- TASK STATEMENT
Rescale the part of the listing that opens with the line containing "Task: Click the westernmost interior city dot" and closes with the line containing "coord(68,933)". Reproduce only those lines, requests included, with every coordinate in the answers multiplied by 0.65 and rounded to a whole number (halves round up), and leave the pictures out.

- DATASET ROWS

=-=-=-=-=

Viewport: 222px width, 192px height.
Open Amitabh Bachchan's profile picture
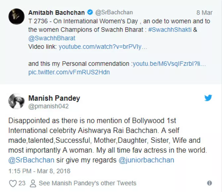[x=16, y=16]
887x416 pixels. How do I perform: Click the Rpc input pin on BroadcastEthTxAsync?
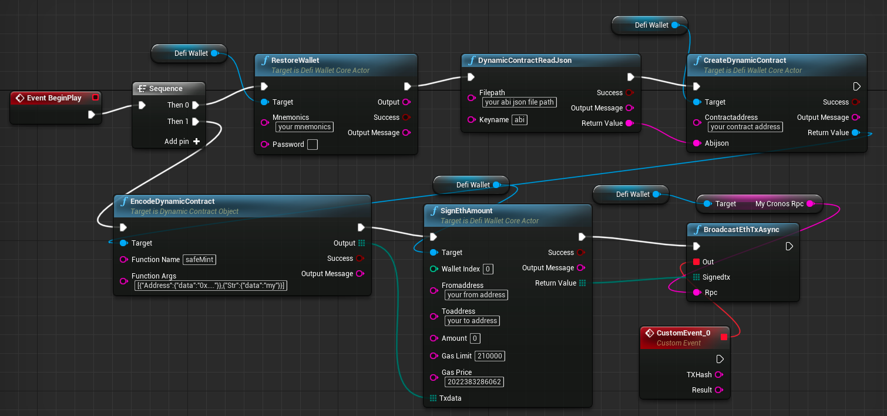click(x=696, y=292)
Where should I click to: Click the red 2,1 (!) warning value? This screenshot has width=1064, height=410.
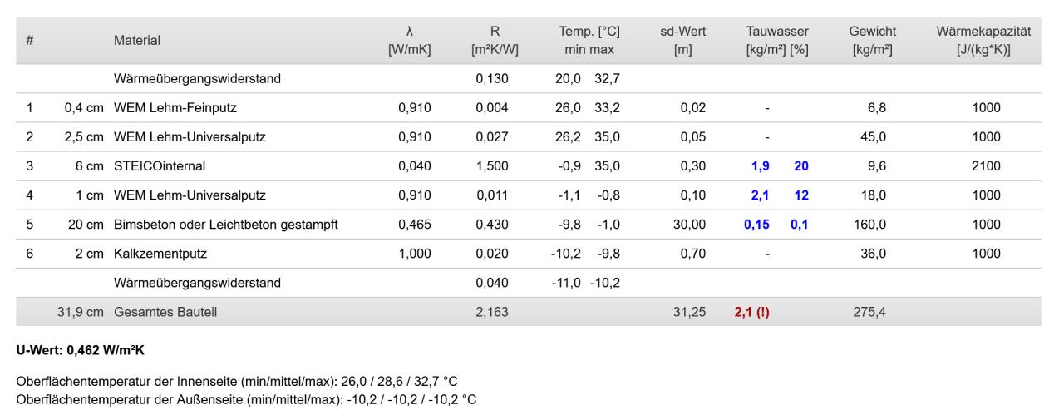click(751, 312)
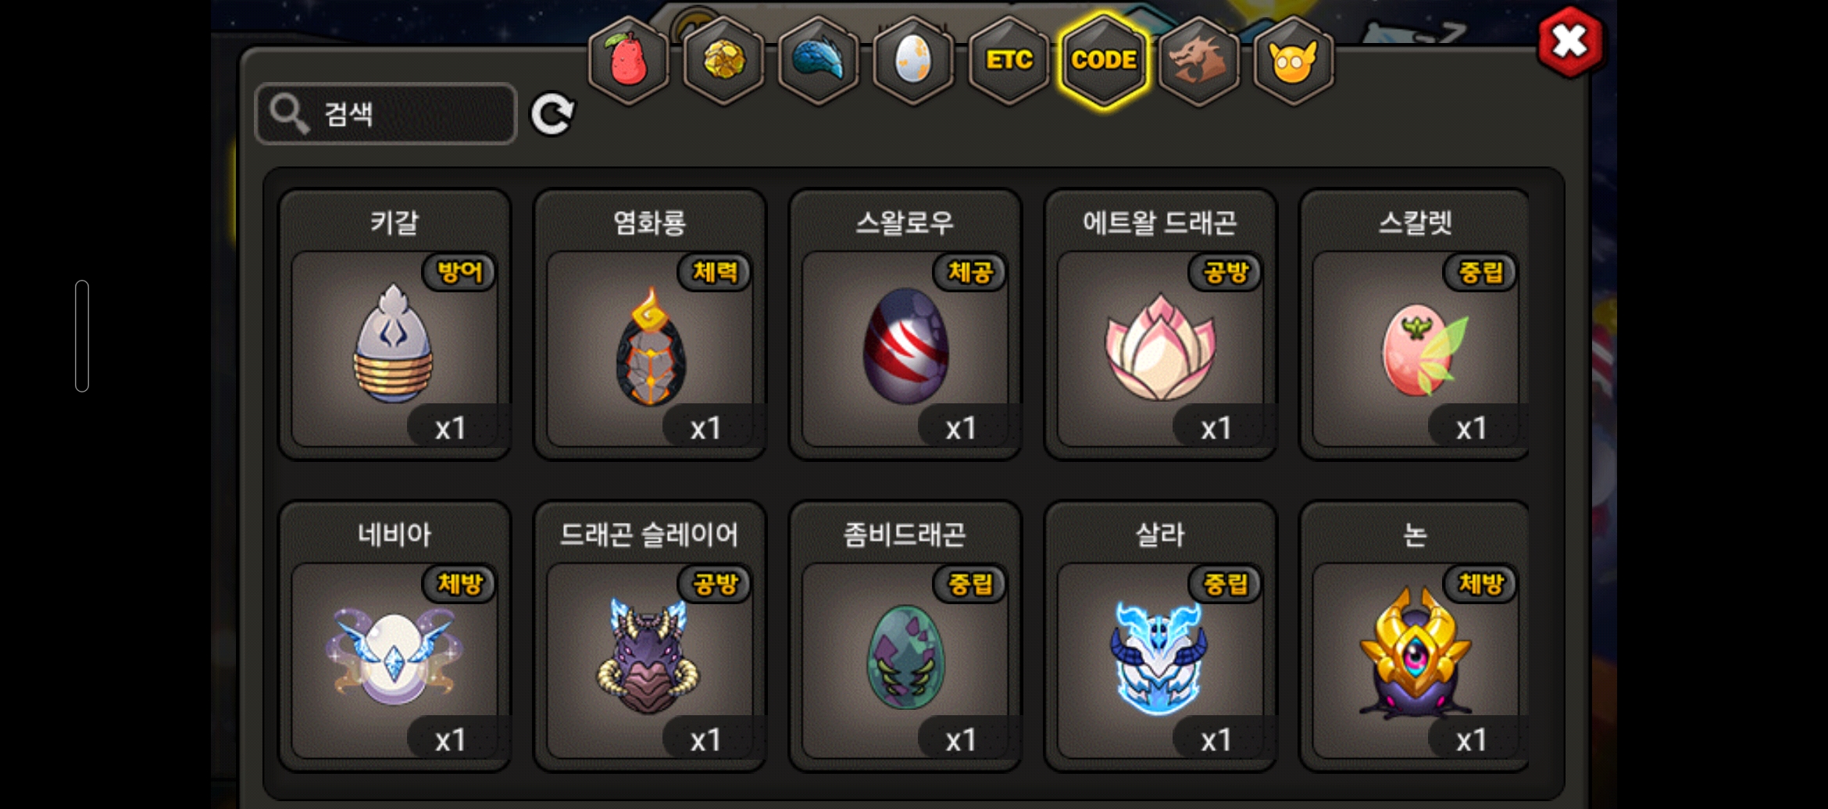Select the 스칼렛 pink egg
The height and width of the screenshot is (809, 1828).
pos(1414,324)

=-=-=-=-=

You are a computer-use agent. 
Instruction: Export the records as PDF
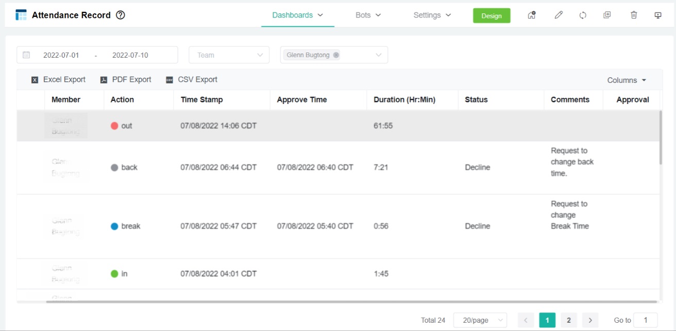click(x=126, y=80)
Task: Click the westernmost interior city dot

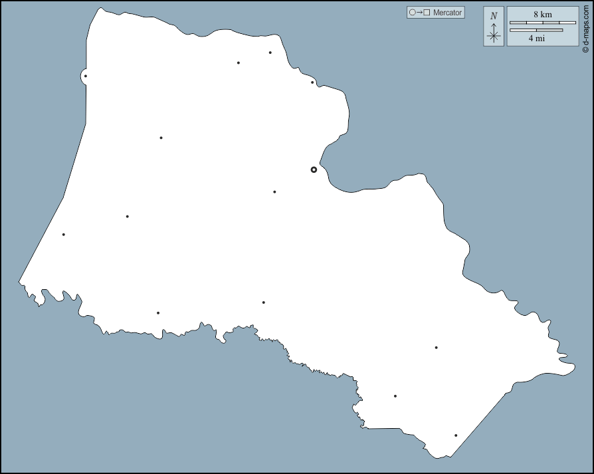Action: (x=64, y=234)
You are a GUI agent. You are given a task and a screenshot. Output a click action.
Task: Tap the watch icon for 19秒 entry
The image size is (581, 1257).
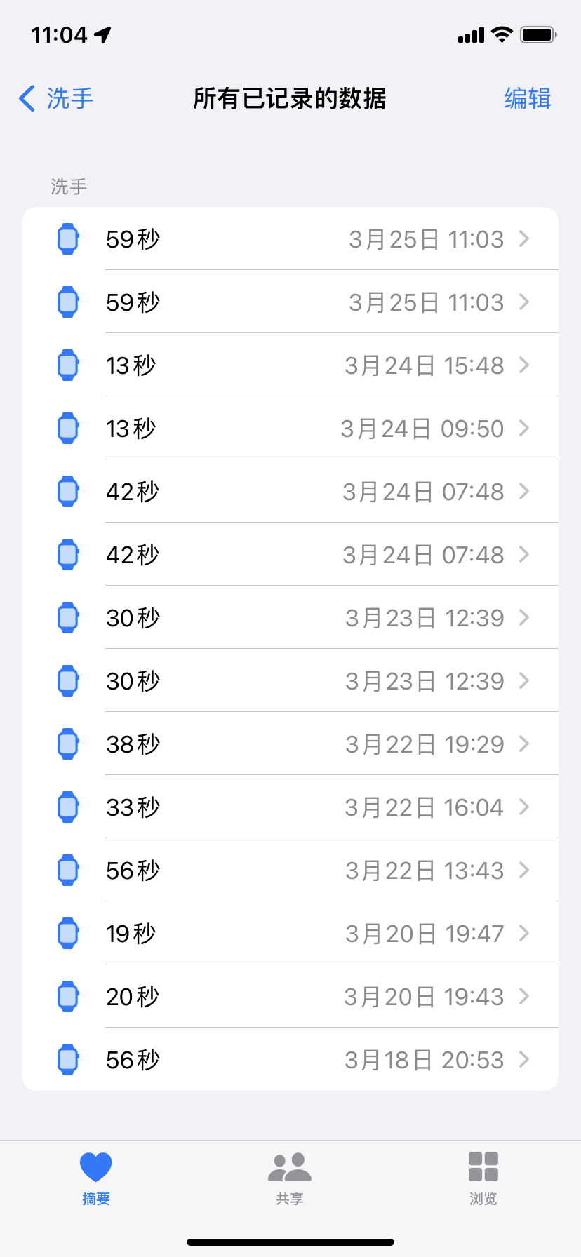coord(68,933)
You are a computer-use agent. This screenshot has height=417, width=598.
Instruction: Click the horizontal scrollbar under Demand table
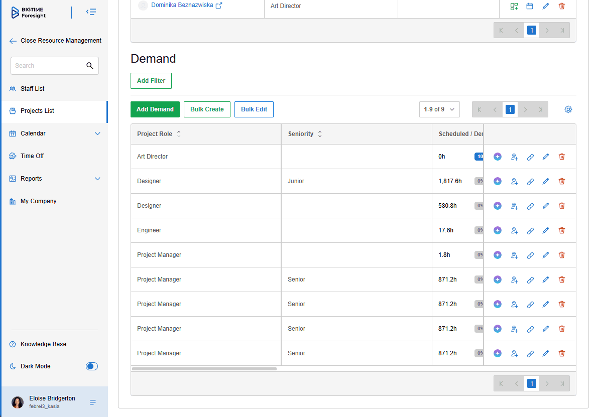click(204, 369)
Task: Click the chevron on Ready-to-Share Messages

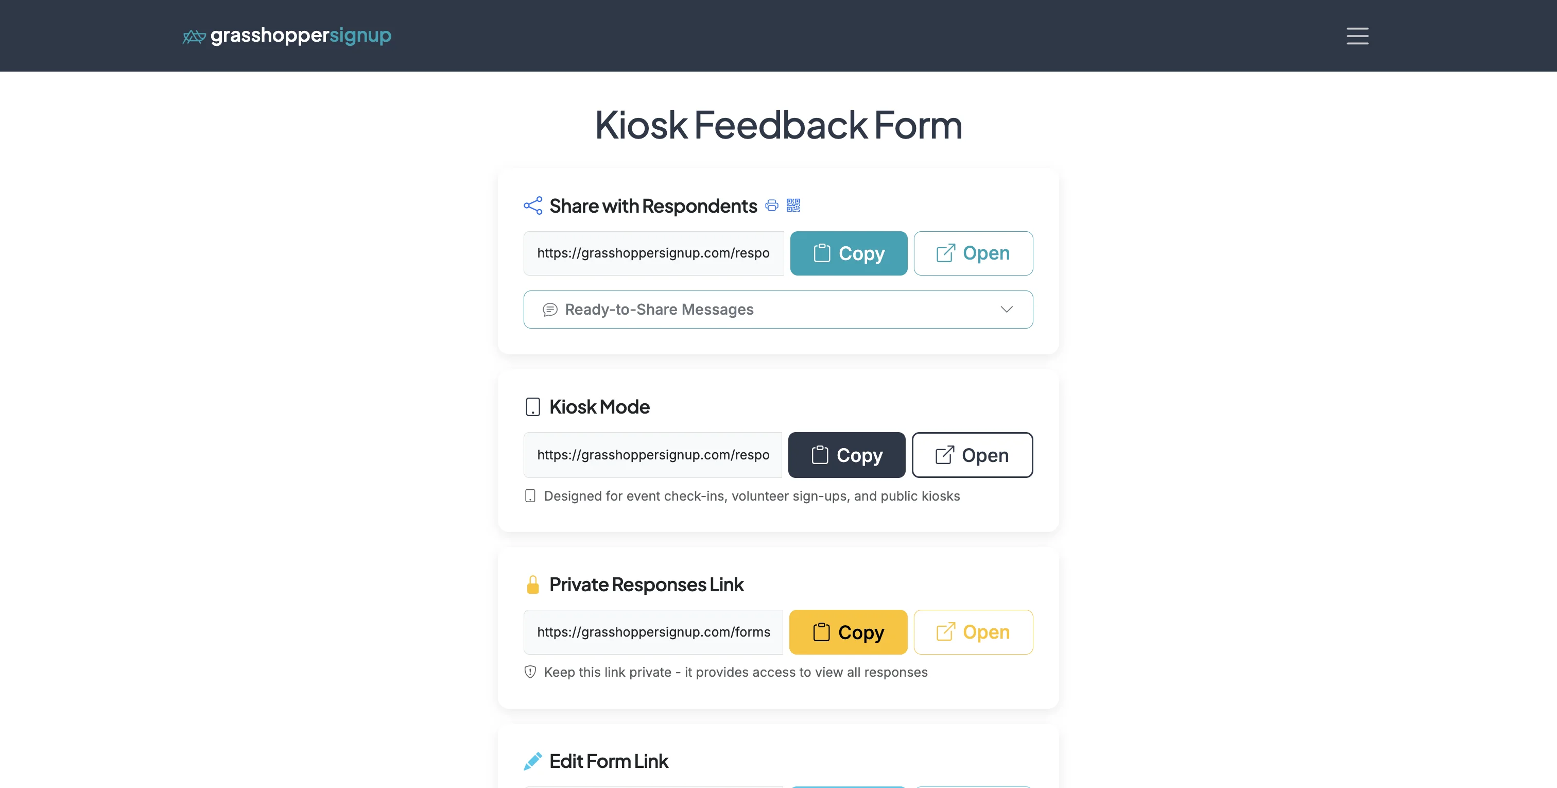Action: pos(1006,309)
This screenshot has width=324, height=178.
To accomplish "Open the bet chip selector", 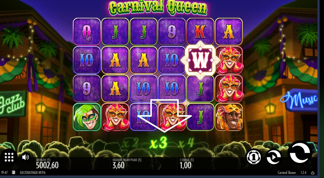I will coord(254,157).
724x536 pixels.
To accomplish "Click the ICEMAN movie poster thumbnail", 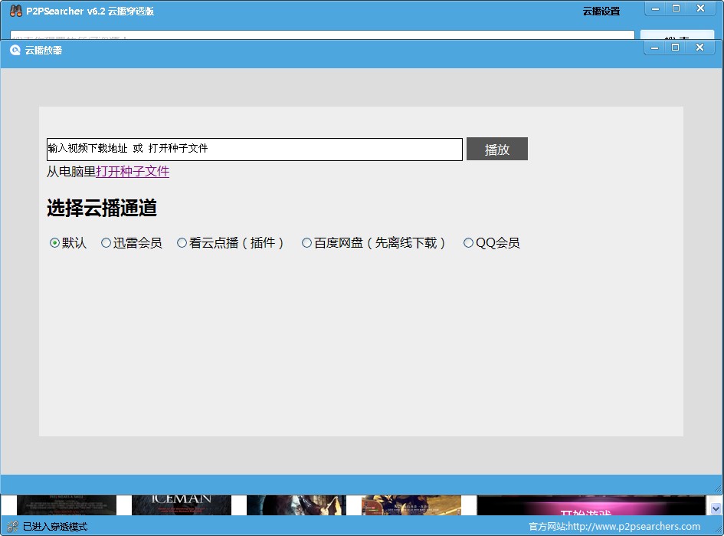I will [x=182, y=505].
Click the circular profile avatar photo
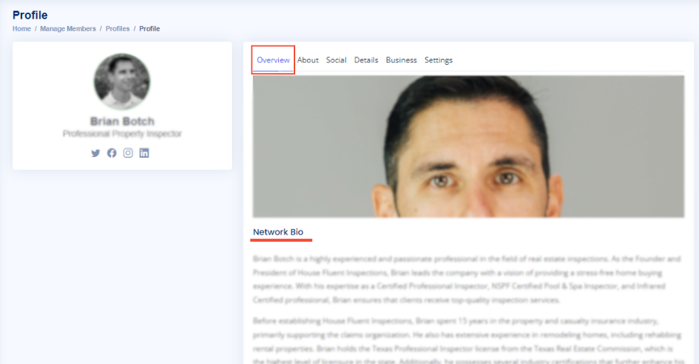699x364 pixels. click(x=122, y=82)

=-=-=-=-=

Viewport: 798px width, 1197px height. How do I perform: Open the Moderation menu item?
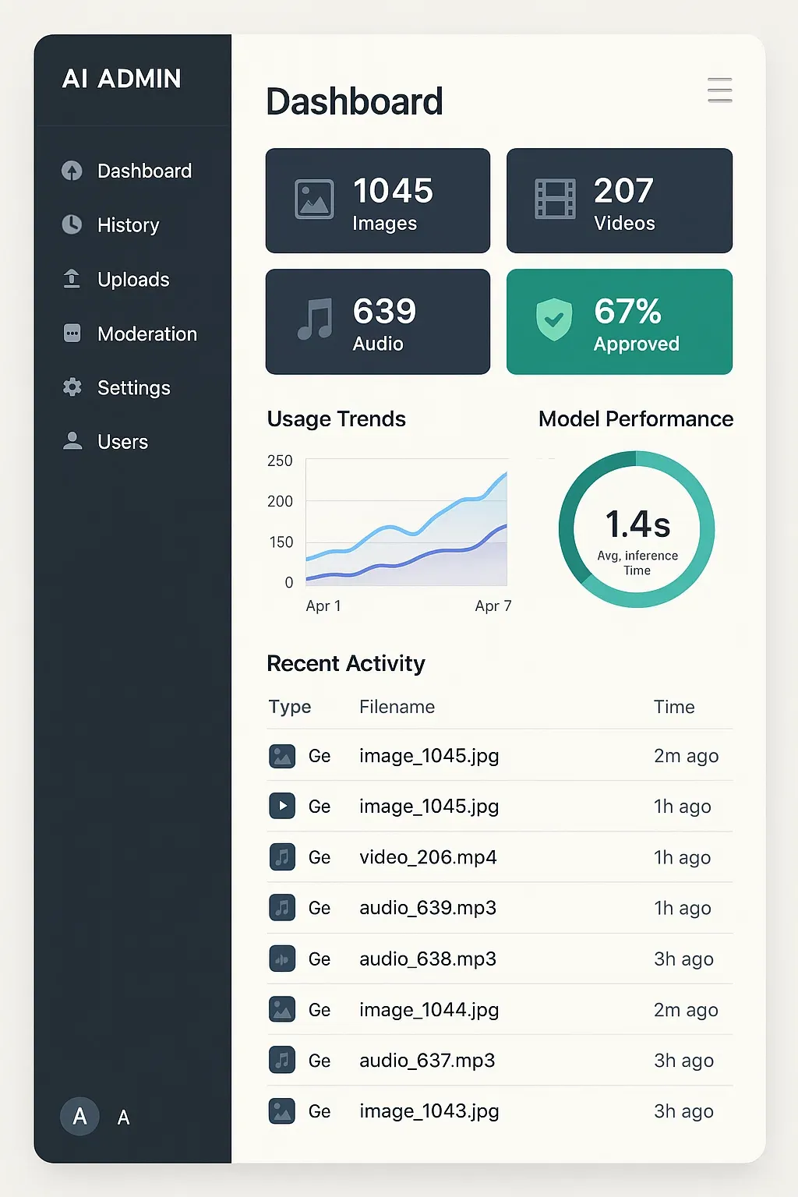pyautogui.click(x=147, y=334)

=-=-=-=-=

- WRITTEN ANSWER
Task: Click the westernmost interior city dot

Action: (x=42, y=152)
You are a GUI agent. You are given a task and a screenshot. Output a click action.
Task: Tap the watch icon for 19秒 entry
The image size is (581, 1257).
coord(44,606)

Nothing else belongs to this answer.